Today I found myself at a local bank branch, technically at this point in time owned by the Irish taxpayer and to be honest it was quite probably one of the worst examples of customer service I’ve encountered yet. I’ve decided to blog about it as no matter how much money you spend on marketing your business if you can’t deliver the service to match, it’s a total waste of your cash – or in this case, a waste of yet more Irish taxpayers cash!!
Here’s what I experienced in the 20 minutes I queued at a branch of one of Ireland’s biggest banks;
- Cashiers reduced to two from four – in a branch where you frequently battle in the door to get in line in the first place at a busy time.
- Kiosks replacing the above mentioned cashiers, with an “advisor” on hand to tell you how to use them – these advisors apparently don’t have a lot to do, today’s wasn’t the first I noted at this particular company with more time standing smiling at customers than actually “doing”.
- NINE – I don’t exaggerate 9 personnel behind the counter at various stages, with 2 teller places and 2 desks at Customer Service. 4 of these appeared in the background at various points, 2 returned from their lunch – one of them delivering her shopping across the customer service desk as she did so!
- A system that appears to be badly broken; you wait for a lengthy time to lodge cash or a cheque and it goes into your account immediately.

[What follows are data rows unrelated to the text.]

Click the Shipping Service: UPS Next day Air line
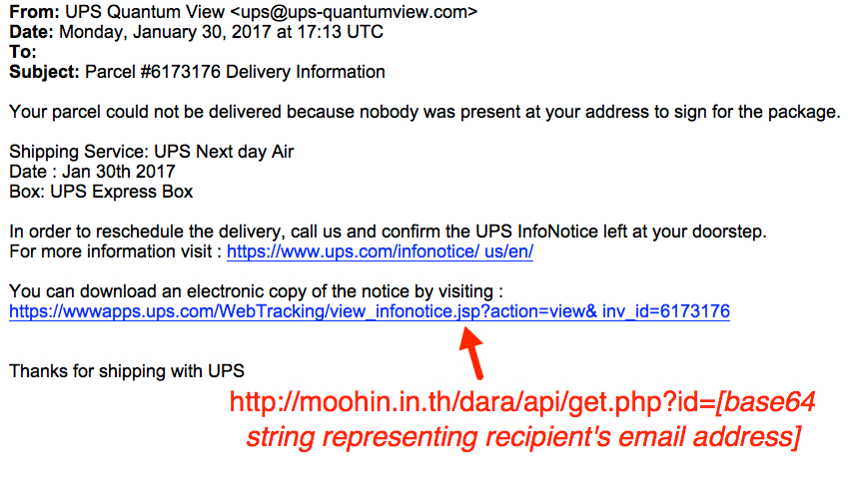 151,152
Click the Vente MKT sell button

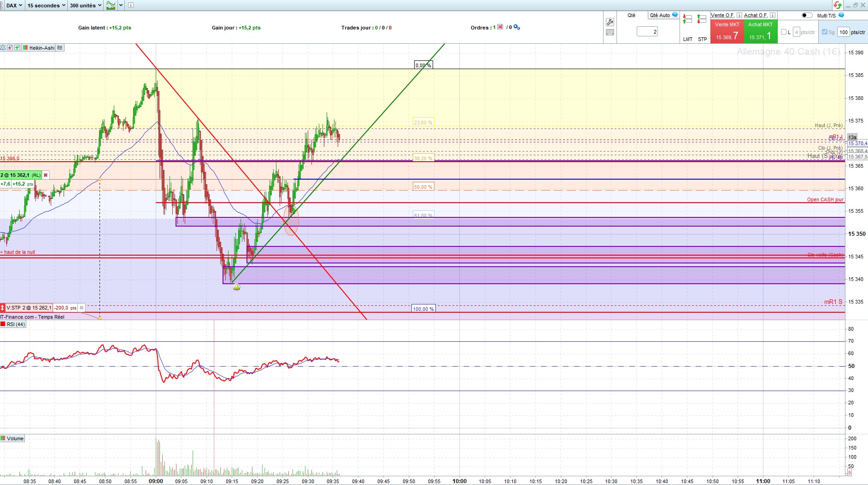click(727, 31)
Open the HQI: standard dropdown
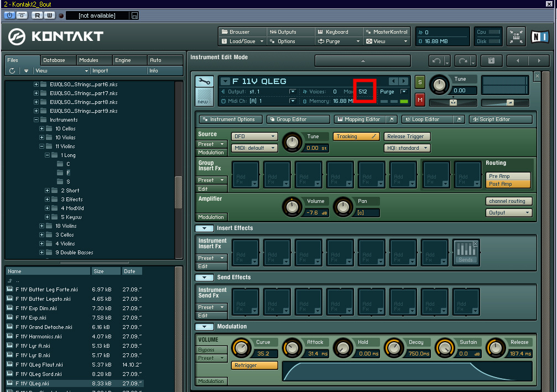 [408, 148]
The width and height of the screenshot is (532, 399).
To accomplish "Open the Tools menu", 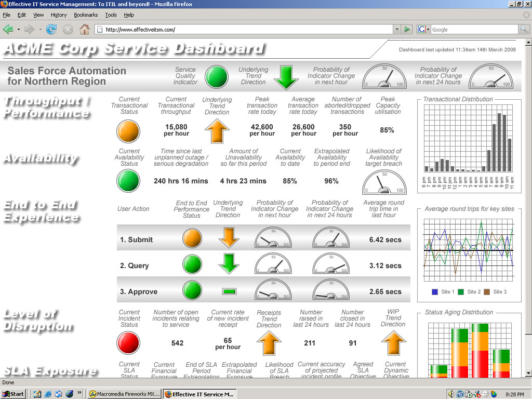I will tap(111, 15).
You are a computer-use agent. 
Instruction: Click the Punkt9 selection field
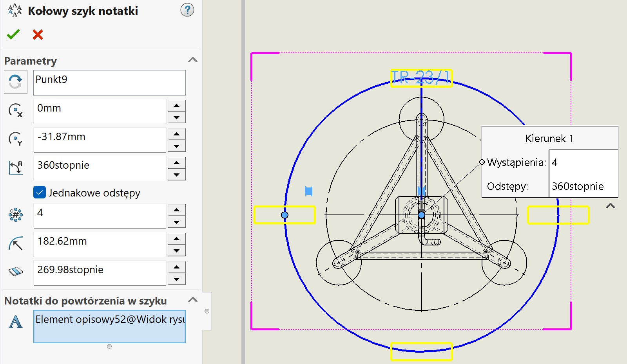[109, 83]
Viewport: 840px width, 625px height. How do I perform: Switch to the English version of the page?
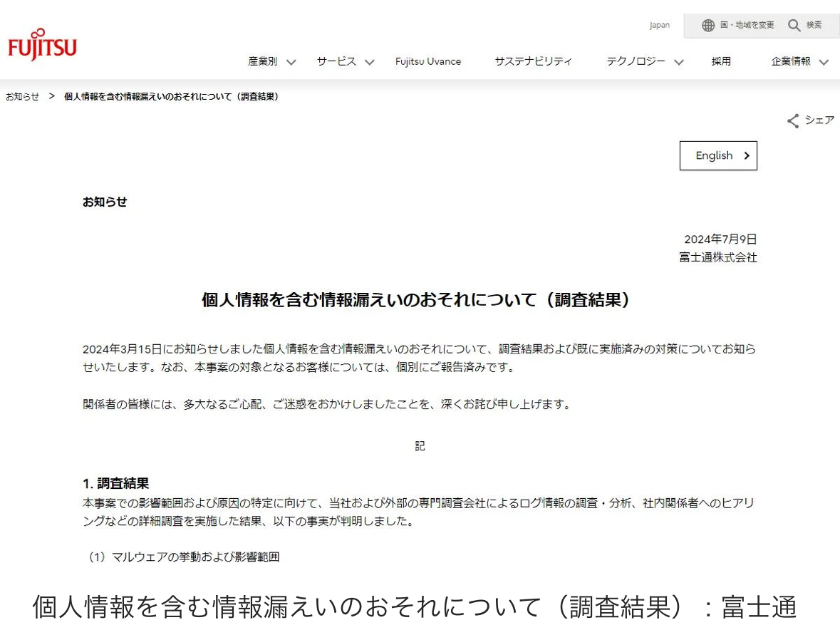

If however you opt for the “convenience” of the kiosk to avoid the queue the advisor informs it will be at least 7pm (several hours after closing!) before the payment hits your account and 3 days for cheques. Hardly convenient if your plan was to pay a bill that day?
- Another customer greeted loudly on her arrival as to the nature of her visit which was to arrange a new bank card. The advisor put her on the phone to speak to somebody for the whole queue to hear only to spend ten minutes or so waiting and listening and be told to join the queue anyway.
- An exceptionally poor and slow process, to be honest given the number of people who seemed to intervene on a couple of customers I was expecting to hear that this particular bank was experiencing an IT issue!
- When I queried it with the young teller on the desk I was told “it’s a bit slow because we’re just taking over at lunch” – does that mean they’re this slow every day? Or more worryingly is the bank in question allowing people who are not properly trained to take over the lunchtime shift?
The bank in question as I’ve stated above are owned by the Irish taxpayer and although I don’t generally blog on customer service here at The Marketing Shop I felt it appropriate to highlight that as a customer this bank has many serious flaws, in addition to the billions it’s cost us due to poor policy and management over the years.
Their marketing tells us they’re open for business, their in-branch performance tell us they don’t actually want business – not from this branch anyway. When I asked why I counted 9 staff (and they’re just the ones I saw, nobody was going to volunteer if there were others!) I was told that my complaint would be logged against my account number – why I wonder as I seriously don’t expect any follow-up, although if that miracle occurs I will update accordingly!
I’m also a customer of Ulster Bank (Malahide Road, Dublin 5) who as we all know encountered a major IT systems problem which lasted a number of weeks and created a lot of unhappy customers and bad feeling. However, in spite of the difficulties they were working through their staff at a branch within a few minutes drive of the bank I encountered today were fantastic. Their employees were plentiful and helpful, something which their competitors would do well to learn from.
It’s wonderful to see great customer service and Ulster Bank deserve credit for this. In contrast it would be preferable for our Irish banks to stop spending our money and get their systems right and people trained before they spend more of our money on marketing that they’re open for business when quite clearly they’re barely capable of doing the minimum of work required to keep their current customers satisfied.
What can businesses learn from the above when it comes to marketing? Small businesses don’t necessarily have the luxury of a marketing department, possibly not even a designated person within the company. A large organisation however has these luxuries and can still get it badly wrong. Learn to appreciate the people you have working for you, ensure the processes are working and be certain that if you do opt to promote your willingness to do business that your sales or front of house staff deliver the same message.
Don’t use valuable resources on marketing a business if the basics are not in place, would you like your customers to walk away feeling the same as I did today?